Capitalism Reimagined | December 6, 2021

Three ways climate-committed shareholders can flex their power in 2022

Eli Kasargod-Staub
Guest Author

Eli Kasargod-Staub

While too many global investment firms filled the halls of Glasgow with more hot air, leading early-movers in shareholder action were finding new ways to confront the roots of the crisis: corporate strategies that sacrifice long-term sustainability for short-term gain. 

These leading investors know that more dialogues and disclosures will not be enough to mitigate the escalating risks that climate change poses to long-term portfolios – and to the global financial system itself. 

The limits of pledges and posturing became clear as soon as heads of global financial houses stepped away from the stage at COP 26. Despite the jaw-dropping headline commitments from the Glasgow Financial Alliance for Net-Zero (or GFANZ) – $130 trillion pledged to the clean transition! – veteran advocates were quick to note that the pledges by the largest financial institutions in the world were far less than met the eye. 

For example, the Net-Zero Asset Managers Initiative – which is part of GFANZ – counts BlackRock, Vanguard, and other investment giants among the 220 firms “committed to supporting the goal of net-zero greenhouse gas emissions by 2050 or sooner.” Yet as of COP 26, only a paltry 7% of the $57 trillion managed by Initiative members are “being managed in line with achieving net-zero by 2050.” 

Even worse, consider the Net-Zero Banking Alliance, another GFANZ affiliate, which succumbed to bank industry lobbying and decided its members didn’t even need to set decarbonization targets for underwriting activity. That’s a devastating, if not surprising, omission for an industry that has facilitated trillions of dollars in fossil fuel expansion financing since the Paris Agreement was signed in 2015. 

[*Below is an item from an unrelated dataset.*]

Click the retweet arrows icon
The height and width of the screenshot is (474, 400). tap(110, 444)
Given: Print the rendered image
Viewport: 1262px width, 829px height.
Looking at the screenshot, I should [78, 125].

While the industry pathways to a 1.5°C-aligned energy system have never been clearer, far too many companies keep obstructing climate action, both by failing to match “net-zero” pledges with the deep decarbonization the energy transition demands, and by backing elected officials and lobbying efforts that undermine climate policies. 

Beyond disclosure

As shareholders in public companies, investors collectively have the power to demand that corporate directors take immediate and comprehensive action to lead their companies toward true net-zero pathways — or vote them out and replace them with leaders who will. 

Fortunately, a growing cadre of investors are stepping up to do exactly that. 

Proxy voting for climate accountability. In Massachusetts, State Treasurer Deb Goldberg joined her peers in Illinois, Connecticut, and Vermont in advancing a new proxy voting policy that would use the power of the state’s $98 billion pension fund to vote against directors responsible for systemic climate risk. This year Majority Action launched an initiative – “Proxy Voting for a 1.5° World” – to equip asset owners and fund managers with the proxy voting policies and resources they need to hold directors accountable for failure to align their companies’ targets, capital expenditures, and policy influence activities to 1.5°C pathways. 

Through these bold policies and votes, state pension funds are joining leading foundations, endowments, and asset managers to redraw the lines of what counts as responsible corporate governance, posing a new challenge to corporate directors that want to maintain business as usual. 

Shining a spotlight on directors. And leading investors are going beyond upgrading their own voting policies, pushing the largest power brokers in the corporate governance ecosystem to take their climate responsibilities seriously. 

This November a coalition of investors with over $2.2 trillion in assets issued an unprecedented public challenge to ISS, the world’s largest proxy advisor, over its track record of irresponsibly rubber stamping boards of high emitting companies that are demonstrably not aligned to a 1.5°C pathway.  Proxy advisors like ISS have enormous influence over how institutional investors vote their shares, with trillions in assets under management looking to ISS for guidance on how to vote on the thousands of ballot items they must cast every year. 

This coalition – supported by the investor engagement team at Majority Action – called on ISS to overhaul how it evaluates board directors at climate-critical companies, so its influential recommendations stop exacerbating the climate risks to the very clients it purports to serve.  

Demanding more from asset managers. Ultimately, transforming corporate behavior will require the largest asset managers in the world to join leading investors in ousting directors that fail to align their companies to 1.5°C pathways. Just 3 asset managers – BlackRock, Vanguard, and State Street – vote over 25% of the shares in the S&P 500, giving these giant firms outsized power to set standards for corporate boards. 

But while these “Net-Zero Asset Managers” have pledged climate action, Majority Action’s most recent analysis of large asset manager proxy voting – Climate in the Boardroom 2021 – demonstrated that these largest firms overwhelmingly backed incumbent directors in the U.S. oil and gas, electric power, and banking sectors, shielding them from accountability for exacerbating the climate crisis. 

But we know that when their clients talk, these asset managers listen – and since they touch nearly every 401(k), pension fund, university endowment, state or city reserve fund, and foundation in the country, that means everyone has a chance to speak out and demand they use the voting power entrusted to them to preserve our future and protect long-term portfolios. 

If we do, then shareholder season in 2022 could be transformational.